New Clemson coach Dabo Swinney should have plenty to worry about for his first game today. But first on his list?

"That’s running down that hill and making sure I get down the hill and don’t fall," Swinney said of Clemson’s traditional entrance into Death Valley.

Swinney will try to bring that enthusiasm to the Tigers, who cap a turbulent week when they play Georgia Tech today.

Swinney was Clemson’s receivers coach until he was tapped Monday to take over for Tommy Bowden, who stepped down amid the Tigers’ disappointing season.

The anticipated Atlantic Coast Conference champions, Clemson (3-3, 1-2 ACC) had fallen flat in Bowden’s 10th season. The dissatisfaction that began in August with the ninth-ranked Tigers’ embarrassing 34-10 loss to Alabama turned to full-blown revolution in their last two games. Clemson managed just seven points in its last six quarters during losses to Maryland and Wake Forest.

Early Monday, athletic director Terry Don Phillips met with Bowden for a candid chat about expectations and the program’s future. Bowden suggested he step down for the good of the team, and Phillips agreed.

Enter "Coach Dabo," a 38-year-old college football lifer who played on Alabama’s 1992 national championship team and later coached for the Crimson Tide until 2000.

Swinney is working to calm his players’ frayed nerves and build fan support. Two hours before today’s kickoff, Swinney will join players on a Tiger Walk — where players march through the crowd to experience cheers and support before the game.

Swinney went with all-orange uniforms to match the predominant color among the Death Valley crowd and urged backers to put players first.

"This is just something you have to go through," Clemson defensive back Haydrian Lewis said of the turbulent season. "It’s a cutthroat business."

But Swinney and the Tigers have several other factors working against them, too.

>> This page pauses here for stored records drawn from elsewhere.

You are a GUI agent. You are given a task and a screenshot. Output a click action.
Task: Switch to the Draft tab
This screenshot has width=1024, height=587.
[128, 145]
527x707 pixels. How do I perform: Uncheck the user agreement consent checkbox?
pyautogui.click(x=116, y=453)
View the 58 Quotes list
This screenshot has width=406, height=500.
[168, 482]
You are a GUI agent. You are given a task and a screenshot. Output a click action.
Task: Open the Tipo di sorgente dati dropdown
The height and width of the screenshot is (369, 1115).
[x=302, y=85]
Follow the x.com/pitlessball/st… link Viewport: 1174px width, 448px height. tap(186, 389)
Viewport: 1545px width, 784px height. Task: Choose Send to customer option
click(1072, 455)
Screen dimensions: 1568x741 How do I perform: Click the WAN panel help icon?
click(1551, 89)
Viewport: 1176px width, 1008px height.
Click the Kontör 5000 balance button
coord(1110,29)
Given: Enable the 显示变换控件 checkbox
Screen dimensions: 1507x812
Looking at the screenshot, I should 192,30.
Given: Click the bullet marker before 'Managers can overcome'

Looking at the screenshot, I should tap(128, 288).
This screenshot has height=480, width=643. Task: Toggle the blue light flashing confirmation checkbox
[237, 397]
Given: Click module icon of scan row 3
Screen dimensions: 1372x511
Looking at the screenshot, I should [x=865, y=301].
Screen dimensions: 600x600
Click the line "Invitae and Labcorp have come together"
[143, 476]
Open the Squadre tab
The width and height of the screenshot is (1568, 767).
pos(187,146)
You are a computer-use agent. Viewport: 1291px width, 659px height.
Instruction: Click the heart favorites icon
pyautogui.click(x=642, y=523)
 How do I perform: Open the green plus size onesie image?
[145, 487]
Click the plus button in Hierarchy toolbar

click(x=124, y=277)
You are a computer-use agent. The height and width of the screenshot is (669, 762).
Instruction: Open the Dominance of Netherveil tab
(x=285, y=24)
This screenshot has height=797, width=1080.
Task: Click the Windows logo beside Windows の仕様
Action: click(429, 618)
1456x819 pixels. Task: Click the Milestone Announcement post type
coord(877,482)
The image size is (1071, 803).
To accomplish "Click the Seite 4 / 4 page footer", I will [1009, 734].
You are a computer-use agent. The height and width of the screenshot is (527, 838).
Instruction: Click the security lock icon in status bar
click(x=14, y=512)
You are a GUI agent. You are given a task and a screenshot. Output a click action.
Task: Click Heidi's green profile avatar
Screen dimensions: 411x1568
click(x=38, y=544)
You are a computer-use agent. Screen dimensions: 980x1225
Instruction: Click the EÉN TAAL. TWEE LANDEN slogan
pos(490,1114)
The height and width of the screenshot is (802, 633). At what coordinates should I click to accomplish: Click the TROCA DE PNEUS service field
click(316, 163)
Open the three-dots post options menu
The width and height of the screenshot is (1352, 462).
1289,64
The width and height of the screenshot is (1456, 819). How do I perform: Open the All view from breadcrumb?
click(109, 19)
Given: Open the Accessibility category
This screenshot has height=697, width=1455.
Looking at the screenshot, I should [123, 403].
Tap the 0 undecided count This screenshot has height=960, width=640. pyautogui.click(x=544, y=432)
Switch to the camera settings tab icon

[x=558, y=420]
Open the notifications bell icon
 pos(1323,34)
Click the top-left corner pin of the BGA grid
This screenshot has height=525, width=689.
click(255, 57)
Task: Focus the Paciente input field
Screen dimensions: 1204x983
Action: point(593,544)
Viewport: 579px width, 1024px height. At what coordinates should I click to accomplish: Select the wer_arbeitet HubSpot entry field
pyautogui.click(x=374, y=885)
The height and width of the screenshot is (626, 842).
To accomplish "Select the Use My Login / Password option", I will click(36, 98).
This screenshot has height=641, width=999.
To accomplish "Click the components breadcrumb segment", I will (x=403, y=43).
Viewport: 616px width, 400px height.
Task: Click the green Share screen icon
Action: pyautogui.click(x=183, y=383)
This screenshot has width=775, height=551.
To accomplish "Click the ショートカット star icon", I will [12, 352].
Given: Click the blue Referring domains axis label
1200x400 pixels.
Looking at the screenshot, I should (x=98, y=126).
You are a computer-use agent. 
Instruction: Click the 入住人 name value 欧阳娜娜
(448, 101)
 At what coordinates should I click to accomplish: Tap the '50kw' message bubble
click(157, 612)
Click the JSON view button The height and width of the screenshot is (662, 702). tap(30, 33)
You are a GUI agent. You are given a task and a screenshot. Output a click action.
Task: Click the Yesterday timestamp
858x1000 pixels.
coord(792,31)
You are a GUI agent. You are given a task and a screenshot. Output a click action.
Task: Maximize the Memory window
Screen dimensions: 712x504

Swinney quickly let go offensive coordinator Rob Spence, which left game planning to Swinney and new QBs coach Billy Napier.

Quarterback Willy Korn, who Bowden elevated to starter over senior Cullen Harper — this summer’s runaway choice as ACC player of the year — after the team’s 12-7 loss to Wake Forest. Swinney said the more mobile Korn would start today and hopefully bring the Tigers’ attack a missing spark.

And then there’s star tailback C.J. Spiller, out with a hamstring pull suffered in the opening half against the Demon Deacons. Spiller, who leads the Tigers with more than 123 all-purpose yards per game this fall, was sidelined when Clemson desperately needed a playmaker.

Now comes Georgia Tech, one of the ACC’s biggest surprises under first-year coach Paul Johnson.

The Yellow Jackets (5-1, 2-1 ACC) look like they’ve mastered Johnson’s option game, which he used as Navy ended a 43-game losing streak to Notre Dame last fall as the Midshipmen’s coach.

When Georgia Tech struggles on offense, its defense keeps opponents in check.

The Yellow Jackets lead the ACC in points allowed, sacks and rushing defense per game. Their four defensive linemen have combined for 12« sacks and 29 tackles for loss.

Don’t be fooled by Georgia Tech’s 10-7 victory over Gardner-Webb a week ago. The team’s top two quarterbacks, Josh Nesbitt and Flowery Branch grad Jaybo Shaw, are back after missing that game.

"We like to look at it as a wake-up call for the second half of the season," Georgia Tech defensive lineman Derrick Morgan said. "We have a lot of tough ACC games ahead of us and we have to be ready."

How ready the Tigers will be is Swinney’s biggest question. He guarantees only that he and his players will play hard and work through the end of the season to return pride to the Tigers.

"It’s not about coach Bowden, it’s not about me, it’s not about the staff, it’s about these kids, it’s about this football team," Swinney said. "That’s what it’s going to be about, as long as I’m here."